Records from a data source:
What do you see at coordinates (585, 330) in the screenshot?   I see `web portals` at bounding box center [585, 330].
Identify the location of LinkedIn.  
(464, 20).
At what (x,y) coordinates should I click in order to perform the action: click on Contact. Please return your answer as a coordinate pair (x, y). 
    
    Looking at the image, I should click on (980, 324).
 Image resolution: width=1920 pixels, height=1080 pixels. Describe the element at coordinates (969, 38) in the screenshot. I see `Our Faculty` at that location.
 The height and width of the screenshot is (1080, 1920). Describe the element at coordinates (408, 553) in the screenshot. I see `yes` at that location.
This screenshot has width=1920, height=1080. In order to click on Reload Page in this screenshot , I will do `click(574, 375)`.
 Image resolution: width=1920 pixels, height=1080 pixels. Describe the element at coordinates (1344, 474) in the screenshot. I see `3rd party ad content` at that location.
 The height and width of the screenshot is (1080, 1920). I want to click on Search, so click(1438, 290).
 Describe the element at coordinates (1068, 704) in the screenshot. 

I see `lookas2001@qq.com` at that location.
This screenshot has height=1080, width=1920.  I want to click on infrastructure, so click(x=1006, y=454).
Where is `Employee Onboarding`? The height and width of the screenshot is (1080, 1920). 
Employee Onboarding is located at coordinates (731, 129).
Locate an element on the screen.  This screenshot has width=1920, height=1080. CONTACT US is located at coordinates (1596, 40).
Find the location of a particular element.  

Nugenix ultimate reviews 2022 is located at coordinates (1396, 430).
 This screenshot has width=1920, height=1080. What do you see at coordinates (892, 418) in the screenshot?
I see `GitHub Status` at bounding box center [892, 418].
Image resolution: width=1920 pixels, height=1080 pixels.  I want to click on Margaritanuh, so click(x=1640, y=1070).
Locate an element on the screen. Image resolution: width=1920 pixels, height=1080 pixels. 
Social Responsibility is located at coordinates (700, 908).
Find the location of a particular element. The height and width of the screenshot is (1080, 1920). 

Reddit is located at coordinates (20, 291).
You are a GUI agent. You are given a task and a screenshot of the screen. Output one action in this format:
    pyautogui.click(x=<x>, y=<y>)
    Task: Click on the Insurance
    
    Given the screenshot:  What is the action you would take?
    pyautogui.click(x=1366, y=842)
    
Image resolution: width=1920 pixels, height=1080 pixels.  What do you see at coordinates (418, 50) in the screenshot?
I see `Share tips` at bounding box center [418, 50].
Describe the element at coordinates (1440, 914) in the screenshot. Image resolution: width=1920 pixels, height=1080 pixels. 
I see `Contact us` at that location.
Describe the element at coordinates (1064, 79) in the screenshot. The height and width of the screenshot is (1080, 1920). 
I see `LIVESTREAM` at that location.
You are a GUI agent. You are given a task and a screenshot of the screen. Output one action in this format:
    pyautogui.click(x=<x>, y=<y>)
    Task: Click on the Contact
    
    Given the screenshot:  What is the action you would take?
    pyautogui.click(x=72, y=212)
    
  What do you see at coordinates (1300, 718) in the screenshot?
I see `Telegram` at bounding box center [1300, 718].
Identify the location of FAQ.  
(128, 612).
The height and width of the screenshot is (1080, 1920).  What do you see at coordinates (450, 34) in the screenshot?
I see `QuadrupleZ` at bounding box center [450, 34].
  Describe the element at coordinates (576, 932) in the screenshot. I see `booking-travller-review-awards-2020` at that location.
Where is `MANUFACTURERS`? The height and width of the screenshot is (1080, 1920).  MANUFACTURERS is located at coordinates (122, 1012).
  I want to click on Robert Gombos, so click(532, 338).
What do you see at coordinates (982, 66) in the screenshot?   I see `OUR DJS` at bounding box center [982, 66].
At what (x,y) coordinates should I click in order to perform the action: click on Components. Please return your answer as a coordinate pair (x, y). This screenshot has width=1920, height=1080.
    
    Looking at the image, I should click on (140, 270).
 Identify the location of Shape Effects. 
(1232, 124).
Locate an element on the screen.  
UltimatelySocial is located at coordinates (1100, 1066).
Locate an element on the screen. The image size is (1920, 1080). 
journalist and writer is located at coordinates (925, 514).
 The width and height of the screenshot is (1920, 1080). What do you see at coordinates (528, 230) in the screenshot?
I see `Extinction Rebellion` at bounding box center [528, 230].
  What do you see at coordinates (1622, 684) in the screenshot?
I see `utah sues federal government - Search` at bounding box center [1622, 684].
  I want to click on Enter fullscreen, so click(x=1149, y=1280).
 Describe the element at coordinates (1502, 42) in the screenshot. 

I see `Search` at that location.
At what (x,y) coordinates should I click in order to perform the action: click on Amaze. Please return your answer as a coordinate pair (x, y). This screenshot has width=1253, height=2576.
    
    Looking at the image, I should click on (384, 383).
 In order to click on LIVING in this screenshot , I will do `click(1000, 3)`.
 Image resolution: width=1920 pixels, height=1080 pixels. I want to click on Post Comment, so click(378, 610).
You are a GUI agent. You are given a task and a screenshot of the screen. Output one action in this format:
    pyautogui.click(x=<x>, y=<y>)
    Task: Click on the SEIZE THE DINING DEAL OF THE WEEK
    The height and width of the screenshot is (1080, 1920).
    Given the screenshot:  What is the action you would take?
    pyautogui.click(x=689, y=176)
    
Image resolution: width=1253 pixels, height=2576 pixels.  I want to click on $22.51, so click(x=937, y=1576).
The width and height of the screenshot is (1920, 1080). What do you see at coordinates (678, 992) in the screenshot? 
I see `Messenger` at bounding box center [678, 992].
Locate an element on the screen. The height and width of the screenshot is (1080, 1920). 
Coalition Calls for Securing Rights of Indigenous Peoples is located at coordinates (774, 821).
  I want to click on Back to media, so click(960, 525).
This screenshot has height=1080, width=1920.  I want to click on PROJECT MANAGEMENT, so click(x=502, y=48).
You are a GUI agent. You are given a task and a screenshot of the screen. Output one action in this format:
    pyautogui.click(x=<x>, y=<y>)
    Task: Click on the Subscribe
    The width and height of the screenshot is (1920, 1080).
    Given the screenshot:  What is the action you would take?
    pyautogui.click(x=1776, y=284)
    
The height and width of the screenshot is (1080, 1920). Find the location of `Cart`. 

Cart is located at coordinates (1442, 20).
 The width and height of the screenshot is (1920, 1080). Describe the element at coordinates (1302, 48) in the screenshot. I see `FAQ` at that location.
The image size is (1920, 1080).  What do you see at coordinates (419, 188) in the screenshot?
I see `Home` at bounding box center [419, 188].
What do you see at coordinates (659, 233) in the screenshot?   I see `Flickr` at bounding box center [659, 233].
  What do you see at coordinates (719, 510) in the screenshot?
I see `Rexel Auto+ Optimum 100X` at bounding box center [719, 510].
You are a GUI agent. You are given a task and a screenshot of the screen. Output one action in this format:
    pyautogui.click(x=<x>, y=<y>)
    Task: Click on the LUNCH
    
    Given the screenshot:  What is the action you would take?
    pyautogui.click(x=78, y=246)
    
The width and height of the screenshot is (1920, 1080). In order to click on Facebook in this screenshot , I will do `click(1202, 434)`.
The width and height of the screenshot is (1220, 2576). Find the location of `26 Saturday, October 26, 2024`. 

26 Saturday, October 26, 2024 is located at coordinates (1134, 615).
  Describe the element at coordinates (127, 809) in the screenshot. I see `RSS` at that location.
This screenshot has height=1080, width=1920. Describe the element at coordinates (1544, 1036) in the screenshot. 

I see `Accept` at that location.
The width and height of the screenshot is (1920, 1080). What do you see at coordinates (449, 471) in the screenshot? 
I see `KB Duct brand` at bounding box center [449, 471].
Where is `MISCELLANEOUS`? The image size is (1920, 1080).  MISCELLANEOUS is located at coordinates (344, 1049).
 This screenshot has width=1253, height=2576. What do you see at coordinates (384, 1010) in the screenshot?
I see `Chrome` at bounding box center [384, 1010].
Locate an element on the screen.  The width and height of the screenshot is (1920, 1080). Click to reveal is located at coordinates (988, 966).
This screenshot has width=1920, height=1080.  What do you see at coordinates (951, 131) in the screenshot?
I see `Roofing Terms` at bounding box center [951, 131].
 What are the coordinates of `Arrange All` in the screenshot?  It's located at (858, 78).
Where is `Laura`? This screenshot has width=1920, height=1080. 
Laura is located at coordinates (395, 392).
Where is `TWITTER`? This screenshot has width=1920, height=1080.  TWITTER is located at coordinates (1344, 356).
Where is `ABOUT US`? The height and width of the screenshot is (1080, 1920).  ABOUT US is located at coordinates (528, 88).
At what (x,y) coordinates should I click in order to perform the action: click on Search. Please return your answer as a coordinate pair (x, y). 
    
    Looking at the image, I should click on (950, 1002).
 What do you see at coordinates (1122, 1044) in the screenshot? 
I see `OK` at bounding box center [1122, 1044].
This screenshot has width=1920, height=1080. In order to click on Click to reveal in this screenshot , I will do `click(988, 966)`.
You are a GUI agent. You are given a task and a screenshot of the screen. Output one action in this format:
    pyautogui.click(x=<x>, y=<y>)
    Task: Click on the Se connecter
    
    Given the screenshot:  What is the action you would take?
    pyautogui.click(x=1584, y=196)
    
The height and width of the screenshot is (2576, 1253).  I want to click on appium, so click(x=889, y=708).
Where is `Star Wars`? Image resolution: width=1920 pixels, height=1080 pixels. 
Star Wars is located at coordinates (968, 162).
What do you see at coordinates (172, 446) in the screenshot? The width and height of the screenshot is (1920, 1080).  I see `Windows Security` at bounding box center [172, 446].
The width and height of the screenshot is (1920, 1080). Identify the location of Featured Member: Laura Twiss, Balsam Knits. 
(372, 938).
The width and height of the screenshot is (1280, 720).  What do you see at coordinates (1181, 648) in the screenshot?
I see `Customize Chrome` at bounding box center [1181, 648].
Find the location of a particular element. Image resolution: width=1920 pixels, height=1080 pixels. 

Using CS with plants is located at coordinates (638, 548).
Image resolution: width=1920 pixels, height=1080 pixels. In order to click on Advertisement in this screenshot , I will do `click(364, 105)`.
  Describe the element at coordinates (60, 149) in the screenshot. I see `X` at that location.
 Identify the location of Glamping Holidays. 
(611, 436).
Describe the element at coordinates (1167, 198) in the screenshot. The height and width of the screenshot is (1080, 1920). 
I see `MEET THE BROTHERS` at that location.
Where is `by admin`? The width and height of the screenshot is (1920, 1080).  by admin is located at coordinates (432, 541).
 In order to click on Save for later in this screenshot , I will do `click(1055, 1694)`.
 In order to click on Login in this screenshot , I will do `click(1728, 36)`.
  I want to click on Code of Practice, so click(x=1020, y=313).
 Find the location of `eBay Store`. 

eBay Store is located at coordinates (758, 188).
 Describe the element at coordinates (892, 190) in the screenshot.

Required task - Change "Glamping Holidays" to "Camping Holidays" and write out again the rows from the line with "The width and height of the screenshot is (1920, 1080). Identify" through the last row, leaving everything else in them unchanged.

Finished exercise -
The width and height of the screenshot is (1920, 1080). Identify the location of Featured Member: Laura Twiss, Balsam Knits. 
(372, 938).
The width and height of the screenshot is (1280, 720).  What do you see at coordinates (1181, 648) in the screenshot?
I see `Customize Chrome` at bounding box center [1181, 648].
Find the location of a particular element. Image resolution: width=1920 pixels, height=1080 pixels. 

Using CS with plants is located at coordinates (638, 548).
Image resolution: width=1920 pixels, height=1080 pixels. In order to click on Advertisement in this screenshot , I will do `click(364, 105)`.
  Describe the element at coordinates (60, 149) in the screenshot. I see `X` at that location.
 Identify the location of Camping Holidays. 
(611, 436).
Describe the element at coordinates (1167, 198) in the screenshot. The height and width of the screenshot is (1080, 1920). 
I see `MEET THE BROTHERS` at that location.
Where is `by admin`? The width and height of the screenshot is (1920, 1080).  by admin is located at coordinates (432, 541).
 In order to click on Save for later in this screenshot , I will do `click(1055, 1694)`.
 In order to click on Login in this screenshot , I will do `click(1728, 36)`.
  I want to click on Code of Practice, so click(x=1020, y=313).
 Find the location of `eBay Store`. 

eBay Store is located at coordinates (758, 188).
 Describe the element at coordinates (892, 190) in the screenshot.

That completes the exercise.